Luke Miels, Chief Commercial Officer, GSK, said: "This acquisition expands our innovative oncology portfolio, demonstrating our commitment to improving patient outcomes and creating value for shareholders. We now have a late-stage differentiated molecule in momelotinib, which could potentially address a significant unmet need in myelofibrosis patients with anaemia. Our focus is now on execution."

In June 2022, Sierra Oncology presented the complete data from the MOMENTUM phase III trial at the 2022 American Society of Clinical Oncology (ASCO) (Free ASCO Whitepaper) Annual Meeting. The trial met all its primary and key secondary endpoints, demonstrating that momelotinib achieved a statistically significant and clinically meaningful benefit on symptoms, splenic response, and anaemia. Sierra Oncology submitted a New Drug Application to the US Food and Drug Administration in June, and GSK anticipates a regulatory submission in Europe in the second half of 2022.

Financial considerations

Upon completion of the acquisition, GSK acquired all outstanding shares of Sierra Oncology for $55 per share in cash, representing an approximate total equity value of $1.9 billion (£1.6 billion at current exchange rates). The per-share price represented a premium of approximately 39 per cent to Sierra Oncology’s closing stock price on 12 April 2022 and approximately 63 per cent to Sierra’s volume-weighted average price (VWAP) over the last 30 trading days.

About myelofibrosis

Myelofibrosis is a rare blood cancer that results from dysregulated JAK-STAT signalling and is characterised by constitutional symptoms, splenomegaly (enlarged spleen) and progressive anaemia.

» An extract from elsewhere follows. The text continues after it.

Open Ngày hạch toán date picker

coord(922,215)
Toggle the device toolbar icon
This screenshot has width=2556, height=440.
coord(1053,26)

From prior studies with momelotinib, we know approximately half of myelofibrosis patients are moderately to severely anaemic when eligible for JAK inhibitor treatment. Furthermore, currently approved JAK inhibitors only address symptoms and splenomegaly and are myelosuppressive. This can lead to worsening anaemia, resulting in dose reductions that potentially reduce treatment effect.

Myelofibrosis affects approximately 20,000 patients in the US, with approximately 40% of patients already anaemic at time of diagnosis and nearly all patients estimated to eventually develop anaemia.[1],[2] Patients treated with the most commonly used JAK inhibitor will often require transfusions, and more than 30% will discontinue treatment due to anaemia.[3] Anaemia and transfusion dependence are strongly correlated with poor prognosis and shortened survival.[4]

About momelotinib

Momelotinib has a differentiated mode of action with inhibitory ability along three key signalling pathways: activin A receptor, type I (ACVR1)/activin receptor-like kinase-2 (ALK2), Janus kinase (JAK) 1, and JAK2. This activity may lead to beneficial treatment effects on anaemia and reduce transfusion dependence while treating myelofibrosis symptoms and splenic response.

GSK in oncology

GSK is focused on maximising patient survival through transformational medicines. GSK’s pipeline is focused on immuno-oncology, cell therapy, tumor cell targeting therapies and synthetic lethality. Our goal is to achieve a sustainable flow of new treatments based on a diversified portfolio of investigational medicines utilising modalities such as small molecules, antibodies, antibody-drug conjugates and cell therapy, either alone or in combination.